> **What is expected**:
The answer is an exact repetition of every entry, with all images left out.

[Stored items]
────────────────────
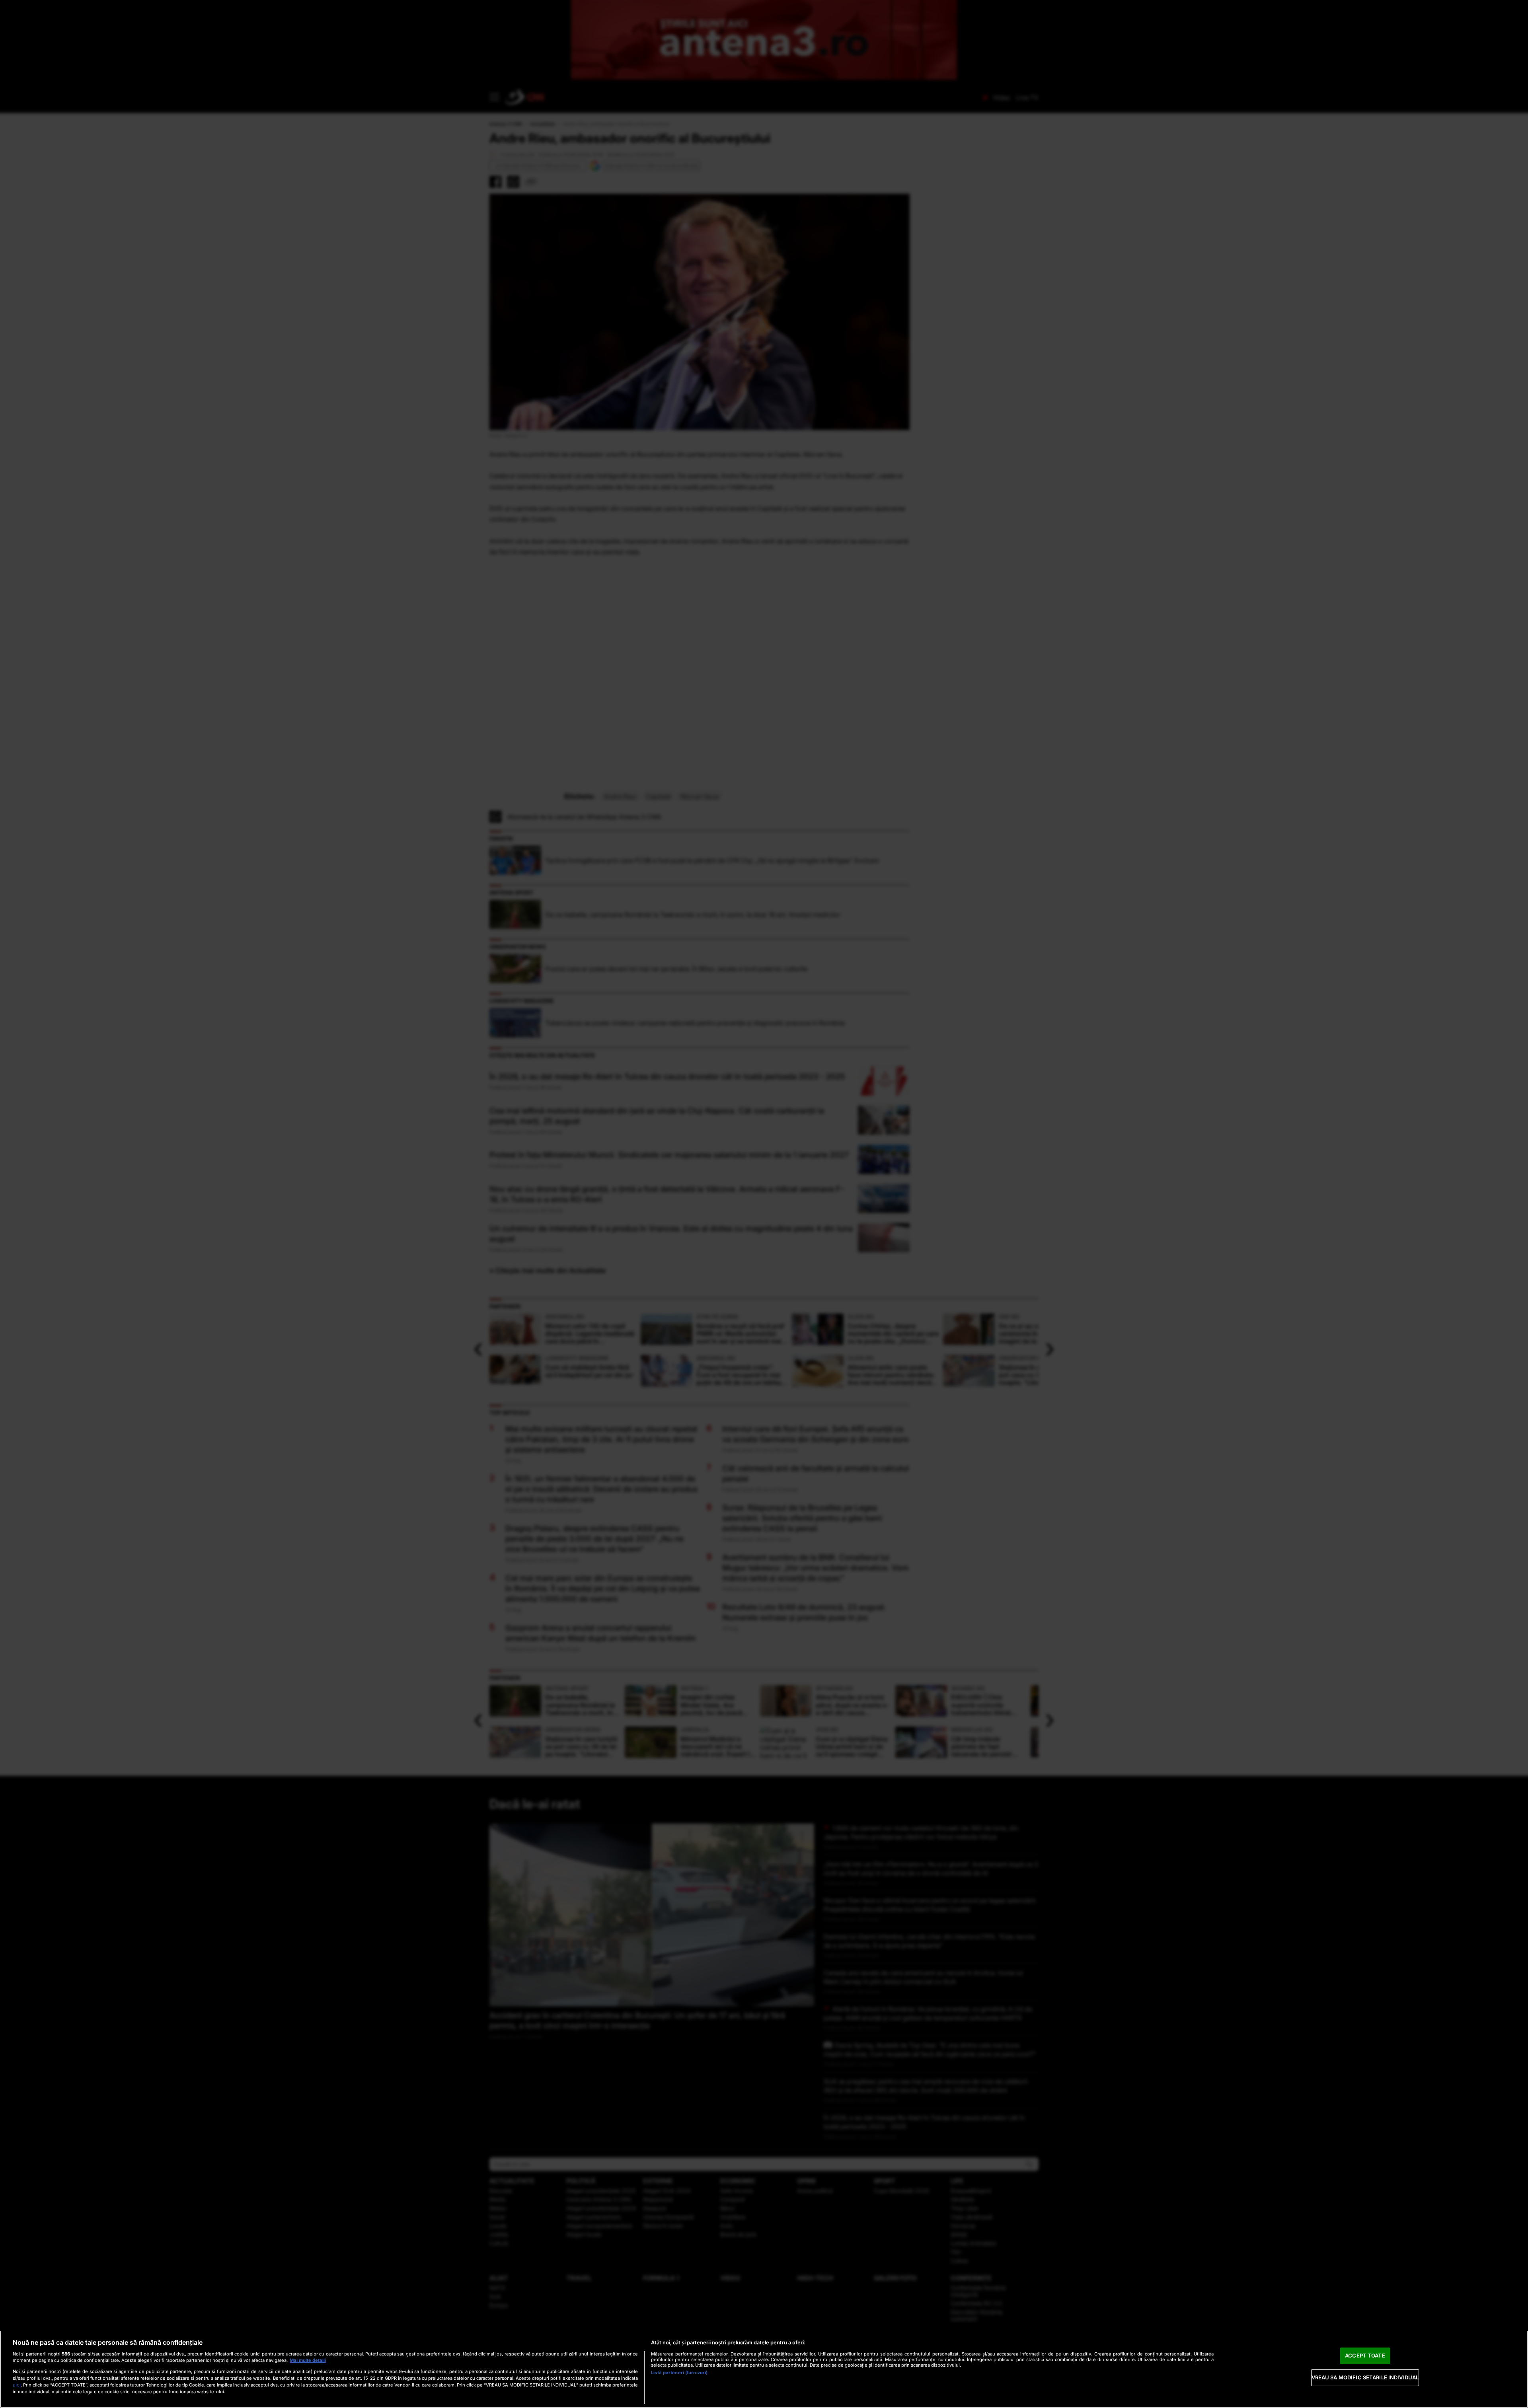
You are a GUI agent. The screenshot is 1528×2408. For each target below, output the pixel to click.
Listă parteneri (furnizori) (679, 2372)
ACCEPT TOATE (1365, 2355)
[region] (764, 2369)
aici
────────────────────
> **Worked solution**:
You are a GUI agent. The screenshot is 1528×2408. For each target below, output the pixel to click.
Listă parteneri (furnizori) (679, 2372)
ACCEPT TOATE (1365, 2355)
[region] (764, 2369)
aici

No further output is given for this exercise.